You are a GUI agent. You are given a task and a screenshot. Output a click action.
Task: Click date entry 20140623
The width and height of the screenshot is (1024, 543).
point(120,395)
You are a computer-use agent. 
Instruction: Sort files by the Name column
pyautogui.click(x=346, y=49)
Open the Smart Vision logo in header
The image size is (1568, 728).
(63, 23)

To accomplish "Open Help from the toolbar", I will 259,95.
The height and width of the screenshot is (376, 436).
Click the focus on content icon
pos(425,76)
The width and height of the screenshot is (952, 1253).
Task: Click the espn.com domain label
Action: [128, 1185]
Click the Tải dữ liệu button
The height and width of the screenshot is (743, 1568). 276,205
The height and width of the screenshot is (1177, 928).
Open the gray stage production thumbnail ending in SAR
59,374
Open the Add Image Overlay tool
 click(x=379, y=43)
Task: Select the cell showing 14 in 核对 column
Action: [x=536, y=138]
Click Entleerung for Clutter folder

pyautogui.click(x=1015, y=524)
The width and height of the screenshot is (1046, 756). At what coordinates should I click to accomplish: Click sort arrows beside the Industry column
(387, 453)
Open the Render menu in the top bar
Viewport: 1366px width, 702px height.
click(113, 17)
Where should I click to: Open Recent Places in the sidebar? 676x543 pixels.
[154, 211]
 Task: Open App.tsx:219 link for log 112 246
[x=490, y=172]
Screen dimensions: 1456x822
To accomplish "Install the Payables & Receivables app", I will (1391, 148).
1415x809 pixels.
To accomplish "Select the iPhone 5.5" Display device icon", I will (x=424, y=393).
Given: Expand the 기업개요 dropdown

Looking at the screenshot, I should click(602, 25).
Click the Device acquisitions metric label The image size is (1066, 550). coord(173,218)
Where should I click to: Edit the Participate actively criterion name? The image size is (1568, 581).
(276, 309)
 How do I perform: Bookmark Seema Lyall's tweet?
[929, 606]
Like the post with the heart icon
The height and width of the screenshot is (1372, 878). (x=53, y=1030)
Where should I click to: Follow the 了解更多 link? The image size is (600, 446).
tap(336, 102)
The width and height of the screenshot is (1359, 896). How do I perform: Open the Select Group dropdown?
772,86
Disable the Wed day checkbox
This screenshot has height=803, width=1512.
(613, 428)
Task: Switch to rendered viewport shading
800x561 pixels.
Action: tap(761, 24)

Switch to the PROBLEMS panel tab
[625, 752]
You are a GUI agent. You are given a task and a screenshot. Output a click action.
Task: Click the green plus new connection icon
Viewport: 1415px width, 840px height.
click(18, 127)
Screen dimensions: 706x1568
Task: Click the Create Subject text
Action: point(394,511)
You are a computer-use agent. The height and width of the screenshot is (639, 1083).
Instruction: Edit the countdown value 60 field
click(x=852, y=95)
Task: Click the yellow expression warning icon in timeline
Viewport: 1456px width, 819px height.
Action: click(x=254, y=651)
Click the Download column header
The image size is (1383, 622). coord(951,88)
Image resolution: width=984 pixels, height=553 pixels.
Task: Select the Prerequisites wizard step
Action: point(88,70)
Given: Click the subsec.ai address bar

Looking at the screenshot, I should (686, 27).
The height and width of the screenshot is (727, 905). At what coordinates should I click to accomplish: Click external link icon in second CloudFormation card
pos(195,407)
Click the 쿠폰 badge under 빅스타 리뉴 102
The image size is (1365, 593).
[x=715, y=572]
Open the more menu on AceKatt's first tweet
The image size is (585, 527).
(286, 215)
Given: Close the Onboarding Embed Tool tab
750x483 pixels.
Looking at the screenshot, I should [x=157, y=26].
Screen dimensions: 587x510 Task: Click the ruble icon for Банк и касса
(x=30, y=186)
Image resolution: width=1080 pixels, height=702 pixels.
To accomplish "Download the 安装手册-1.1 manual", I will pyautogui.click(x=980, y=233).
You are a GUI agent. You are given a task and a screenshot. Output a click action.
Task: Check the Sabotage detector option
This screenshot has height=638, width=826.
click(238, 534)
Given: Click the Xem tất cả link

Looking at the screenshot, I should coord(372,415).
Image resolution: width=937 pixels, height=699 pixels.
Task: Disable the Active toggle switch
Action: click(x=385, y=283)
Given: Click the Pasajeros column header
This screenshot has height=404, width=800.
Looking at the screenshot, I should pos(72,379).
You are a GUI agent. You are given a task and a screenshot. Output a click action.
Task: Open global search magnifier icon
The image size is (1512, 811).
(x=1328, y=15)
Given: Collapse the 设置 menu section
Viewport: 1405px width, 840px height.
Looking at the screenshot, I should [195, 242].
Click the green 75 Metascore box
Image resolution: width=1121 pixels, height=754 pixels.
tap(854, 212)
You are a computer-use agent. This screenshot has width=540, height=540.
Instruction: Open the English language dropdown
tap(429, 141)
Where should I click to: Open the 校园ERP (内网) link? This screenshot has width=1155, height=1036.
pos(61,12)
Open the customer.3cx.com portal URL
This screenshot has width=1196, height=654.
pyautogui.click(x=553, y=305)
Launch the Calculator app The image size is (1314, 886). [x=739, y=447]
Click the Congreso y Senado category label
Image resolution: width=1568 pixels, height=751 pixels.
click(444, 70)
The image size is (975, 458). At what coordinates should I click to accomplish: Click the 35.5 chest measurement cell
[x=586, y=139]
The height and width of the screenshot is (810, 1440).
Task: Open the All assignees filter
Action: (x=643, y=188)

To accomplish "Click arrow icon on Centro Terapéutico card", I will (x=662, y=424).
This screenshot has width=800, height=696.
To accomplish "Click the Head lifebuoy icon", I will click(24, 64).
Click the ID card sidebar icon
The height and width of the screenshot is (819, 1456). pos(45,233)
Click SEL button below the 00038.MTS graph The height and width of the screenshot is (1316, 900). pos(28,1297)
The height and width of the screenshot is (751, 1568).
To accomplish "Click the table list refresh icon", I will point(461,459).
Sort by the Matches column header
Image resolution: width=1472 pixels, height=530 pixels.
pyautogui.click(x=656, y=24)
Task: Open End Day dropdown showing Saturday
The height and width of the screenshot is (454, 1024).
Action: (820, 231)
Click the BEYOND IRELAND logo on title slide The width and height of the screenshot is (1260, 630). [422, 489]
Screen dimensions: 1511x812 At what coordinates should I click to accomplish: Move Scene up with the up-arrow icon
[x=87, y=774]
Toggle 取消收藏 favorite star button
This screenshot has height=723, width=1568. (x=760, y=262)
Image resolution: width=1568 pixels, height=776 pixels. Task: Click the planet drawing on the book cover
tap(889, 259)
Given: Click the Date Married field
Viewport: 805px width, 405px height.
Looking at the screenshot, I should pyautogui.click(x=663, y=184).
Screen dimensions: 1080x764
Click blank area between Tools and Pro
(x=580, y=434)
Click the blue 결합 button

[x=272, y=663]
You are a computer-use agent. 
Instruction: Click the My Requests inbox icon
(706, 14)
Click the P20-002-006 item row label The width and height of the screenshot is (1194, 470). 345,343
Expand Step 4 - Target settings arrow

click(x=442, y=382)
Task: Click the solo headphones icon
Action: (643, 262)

- WORK TO DO: Put the entries from the line with "Toggle 取消收藏 favorite star button" through the end of the entries into a Markdown table with the columns Row and Line, leaving out blank lines.

- COMPLETE RESPONSE:
| Row | Line |
|---|---|
| 1 | Toggle 取消收藏 favorite star button |
| 2 | This screenshot has height=723, width=1568. (x=760, y=262) |
| 3 | Image resolution: width=1568 pixels, height=776 pixels. Task: Click the planet drawing on the book cover |
| 4 | tap(889, 259) |
| 5 | Given: Click the Date Married field |
| 6 | Viewport: 805px width, 405px height. |
| 7 | Looking at the screenshot, I should pyautogui.click(x=663, y=184). |
| 8 | Screen dimensions: 1080x764 |
| 9 | Click blank area between Tools and Pro |
| 10 | (x=580, y=434) |
| 11 | Click the blue 결합 button |
| 12 | [x=272, y=663] |
| 13 | You are a computer-use agent.  |
| 14 | Instruction: Click the My Requests inbox icon |
| 15 | (706, 14) |
| 16 | Click the P20-002-006 item row label The width and height of the screenshot is (1194, 470). 345,343 |
| 17 | Expand Step 4 - Target settings arrow |
| 18 | click(x=442, y=382) |
| 19 | Task: Click the solo headphones icon |
| 20 | Action: (643, 262) |